Back in 2003, the Senate Armed Services Committee was worried enough about Darpa getting overly-practical that it launched an investigation into whether the agency had "raided" its basic research budget to finance "near-term goals."
Now, the Times reports, Darpa is cutting its funds for "open-ended 'blue sky' research by the nation's best computer scientists... in favor of financing more classified work and narrowly defined projects that promise a more immediate payoff."

This week, in responding to a query from the staff of the Senate Armed Services Committee, Darpa officials acknowledged for the first time a shift in focus. They revealed that within a relatively steady budget for computer science research that rose slightly from $546 million in 2001 to $583 million last year, the portion going to university researchers has fallen from $214 million to $123 million.
The agency cited a number of reasons for the decline: increased reliance on corporate research; a need for more classified projects since 9/11; Congress's decision to end controversial projects like Total Information Awareness because of privacy fears; and the shift of some basic research to advanced weapons systems development.
In Silicon Valley, executives are also starting to worry about the consequences of Darpa's stinting on basic research in computer science.
"This has been a phenomenal system for harnessing intellectual horsepower for the country," said David L. Tennenhouse, a former Darpa official who is now director of research for Intel. "We should be careful how we tinker with it."
University scientists assert that the changes go even further than what Darpa has disclosed. As financing has dipped, the remaining research grants come with yet more restrictions, they say, often tightly linked to specific "deliverables" that discourage exploration and serendipitous discoveries.
Many grants also limit the use of graduate students to those who hold American citizenship, a rule that hits hard in computer science, where many researchers are foreign...
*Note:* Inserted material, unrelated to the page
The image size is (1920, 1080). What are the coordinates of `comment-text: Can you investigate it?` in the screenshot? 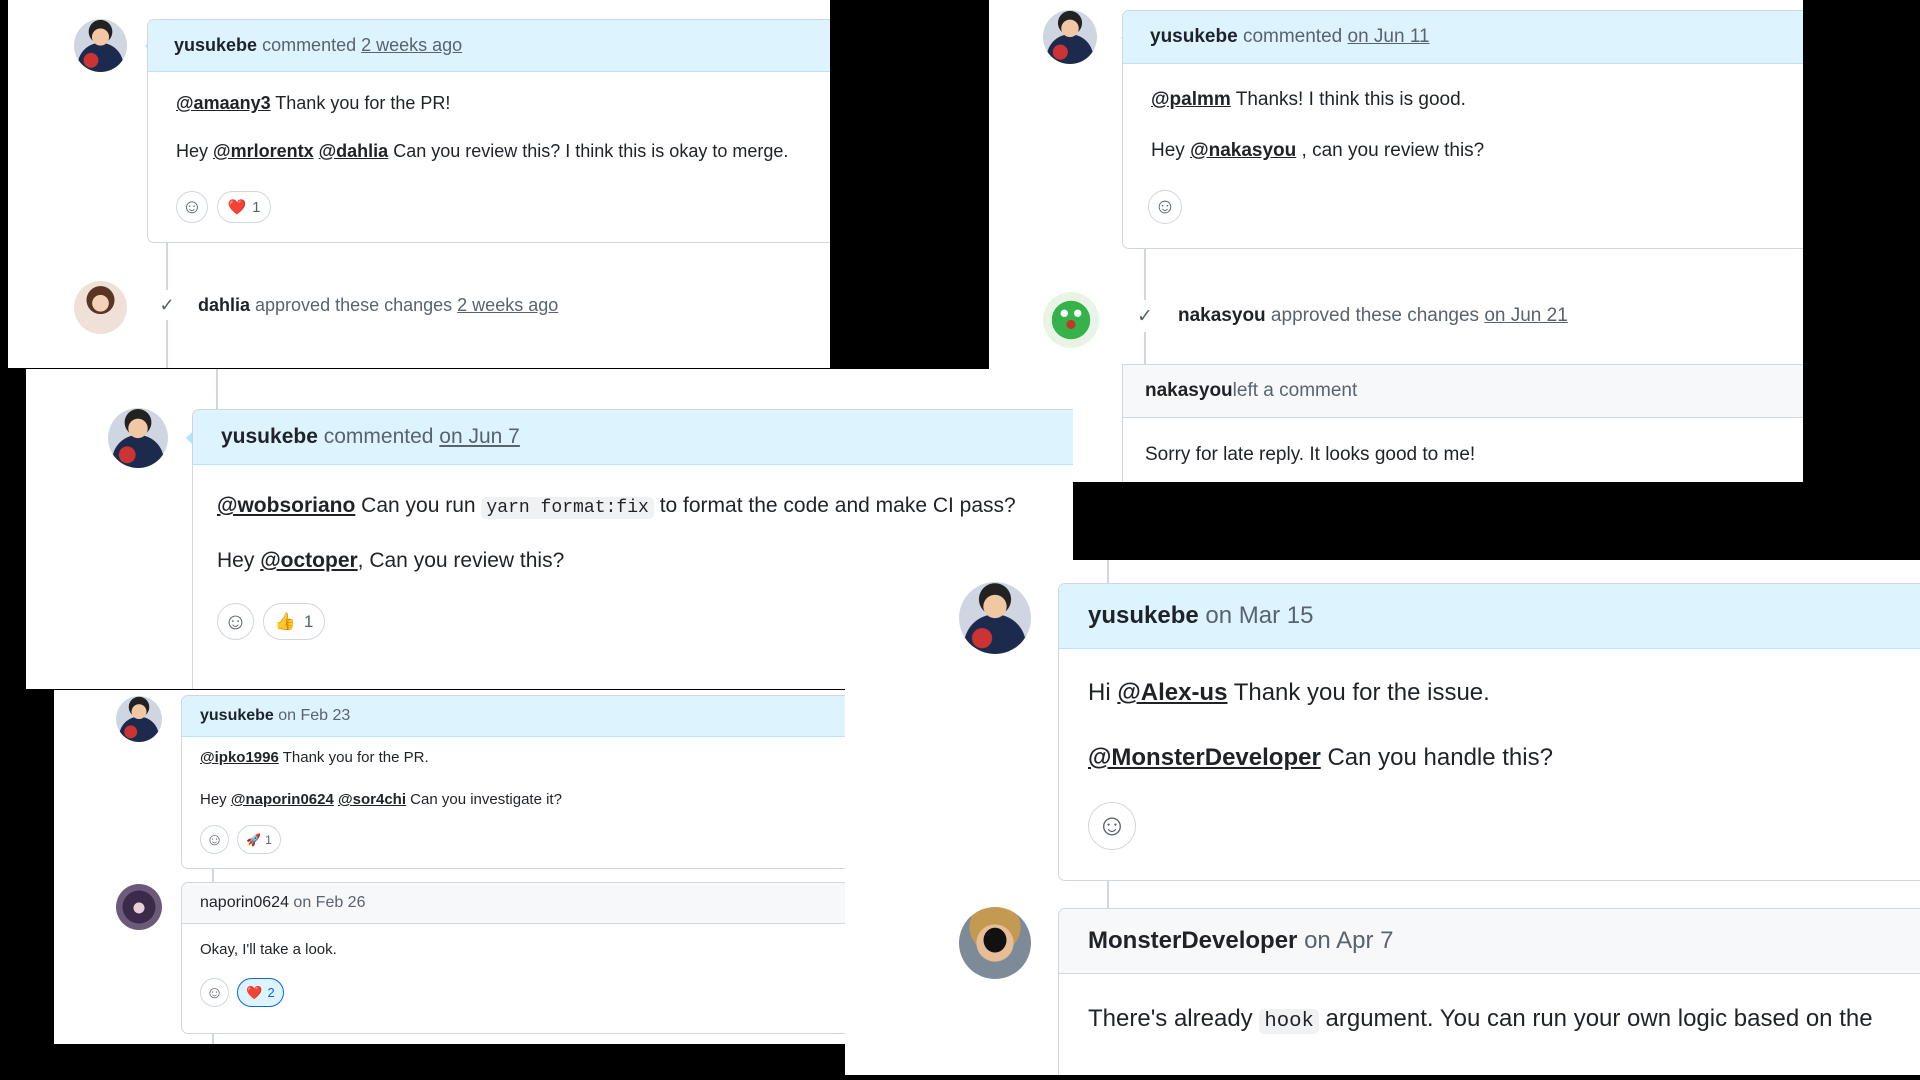 It's located at (484, 800).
"Virtually every aspect of information technology upon which we rely today bears the stamp of federally sponsored university research," said Ed Lazowska, a computer scientist at the University of Washington and co-chairman of the advisory panel. "The federal government is walking away from this role, killing the goose that laid the golden egg."

THERE'S MORE: Darpa may be investing more in super-secret computer science research. But overall, the agency's proposed classified budget has shrunk by over a third, a Congressional source tells Defense Tech.